A propos de l’IRT Nanoelec

Dans le cadre du programme d’investissement d’avenir (PIA) lancé par la France, l’IRT Nanoelec conduit, dans le secteur des technologies de l’information et de la communication, un programme de développement et de diffusion technologique au bénéfice direct des entreprises, en particulier les PME / ETI, de tous les secteurs.

L’IRT Nanoelec a démarré le 11 avril 2012 avec la signature de la convention entre l’ANR et le CEA qui est le porteur de l’IRT Nanoelec via son institut Leti. Les activités de l’IRT se concentrent sur des technologies complémentaires aux technologies CMOS qui permettent d’améliorer les performances des circuits intégrés et d’offrir de nouvelles fonctionnalités.
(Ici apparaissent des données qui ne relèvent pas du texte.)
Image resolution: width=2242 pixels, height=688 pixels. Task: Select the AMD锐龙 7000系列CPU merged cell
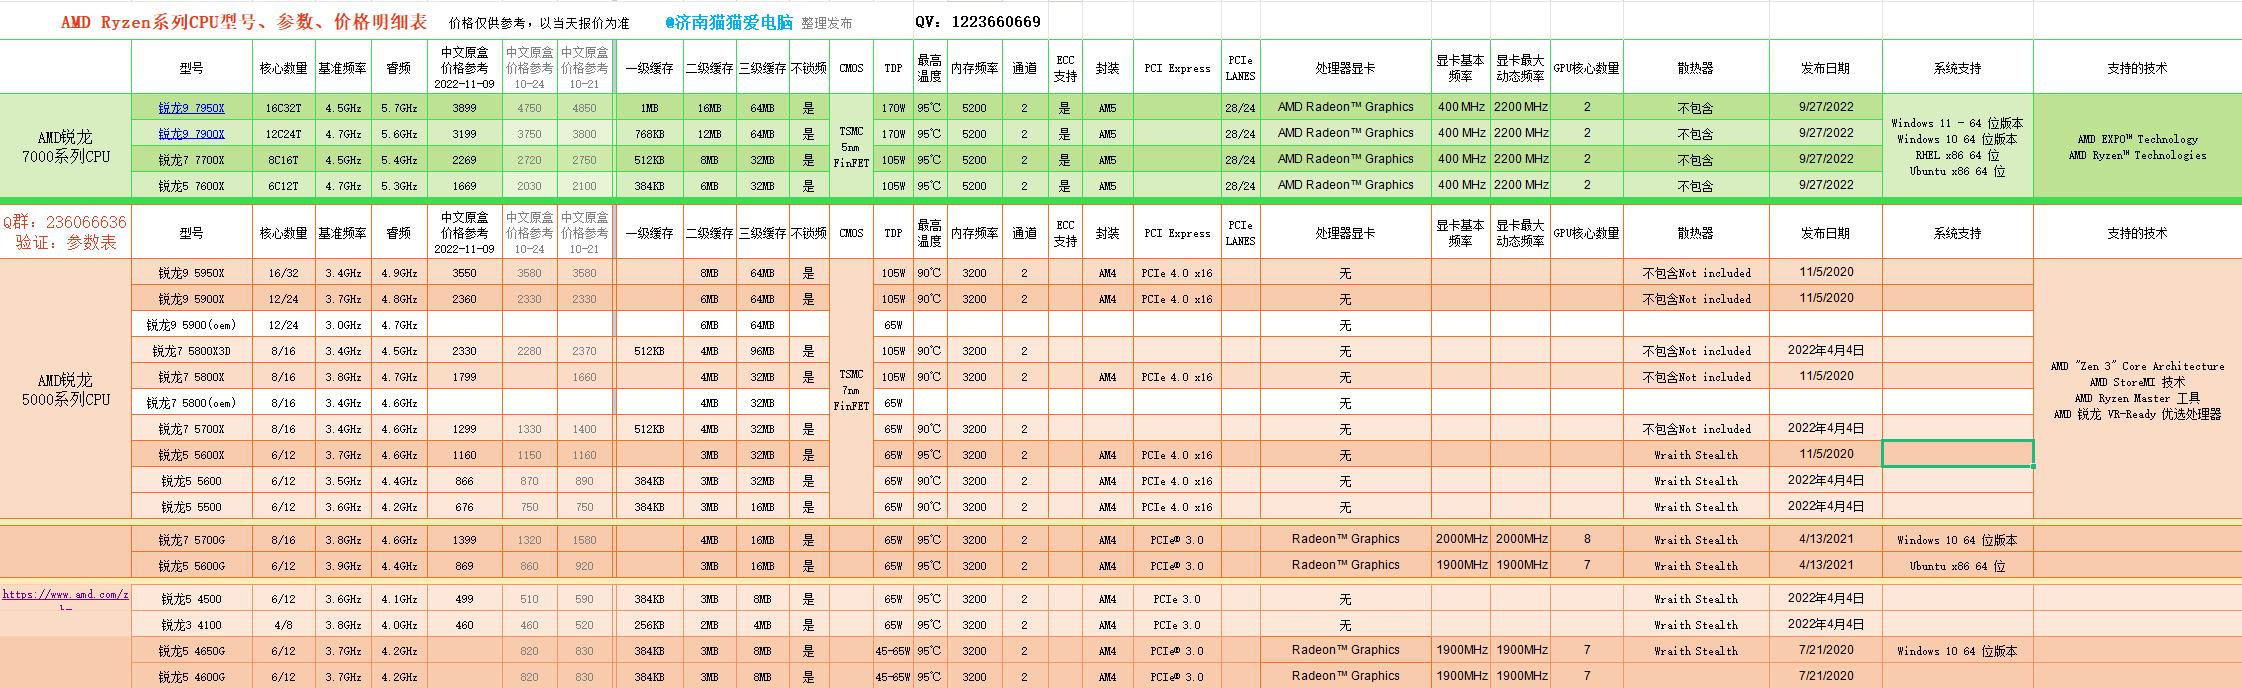[66, 147]
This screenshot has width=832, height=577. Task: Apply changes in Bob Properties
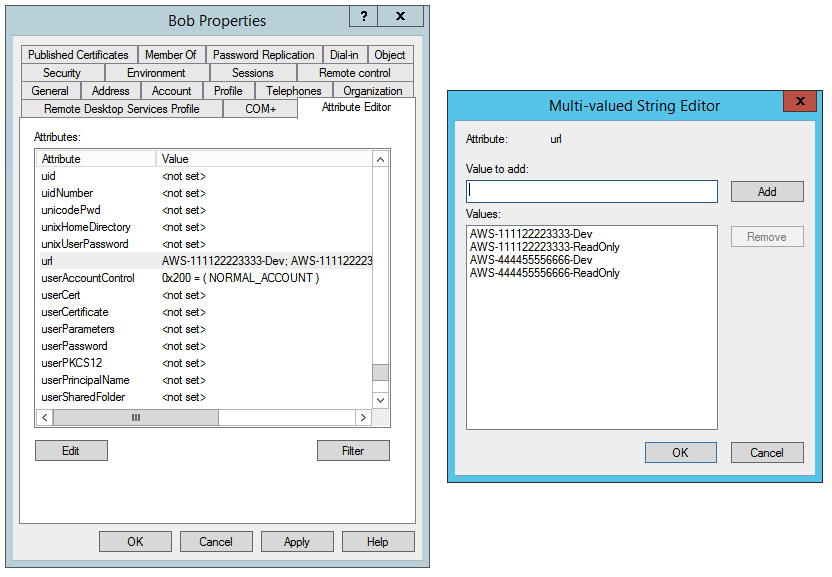coord(297,541)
Les technologies présentent un potentiel marché important à l’horizon 2020 : l’intégration 3D et la photonique sur silicium. Les innovations de rupture en microélectronique, telles qu’étudiées dans l’IRT Nanoelec, se caractérisent par une nécessité d’appréhender le plus tôt possible leur impact global sur toute la chaîne qui mène à un circuit intégré.

En s’appuyant sur l’écosystème de Grenoble, les différents membres de l’IRT mènent une R&D au meilleur niveau mondial pour préparer de nouvelles fonctionnalités dans les technologies nanoélectroniques de demain, et développer de nouveaux produits ou applications s’appuyant sur la connectivité entre les objets. Une part importante de l’activité de l’IRT est également dédiée à la mise en place des modules de formation aptes à générer les compétences nécessaires dans ces domaines.

Le fonctionnement de l’IRT Nanoelec garantit aux partenaires engagés une bonne adaptation à l’évolution de l’environnement que ne permet pas le processus classique de projets collaboratifs.

> Immersion au coeur des plates-formes de l’IRT Nanoelec

> La microélectronique, un marché porteur

La micro-nanoélectronique constitue un marché majeur qui devrait atteindre de l’ordre de 500 milliards d’euros en 2025. Son impact atteint 12 % de la richesse économique globale (à titre d’exemple l’automobile n’en représente que 10 %). Les semi-conducteurs pour l’informatique et les multimédias devraient représenter un marché total de 300 milliards d’euros par an, les composants électroniques pour l’automobile environ 100 milliards d’euros, le secteur santé entre 50 et 100 milliards pour et les composants pour l’éclairage de l’ordre de 20 milliards d’euros.